Problem to work on
The answer must restate every record word for word.

Given records
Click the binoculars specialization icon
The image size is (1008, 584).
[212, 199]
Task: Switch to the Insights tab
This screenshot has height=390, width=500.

Solution
Click the binoculars specialization icon
The image size is (1008, 584).
[212, 199]
Task: Switch to the Insights tab
This screenshot has height=390, width=500.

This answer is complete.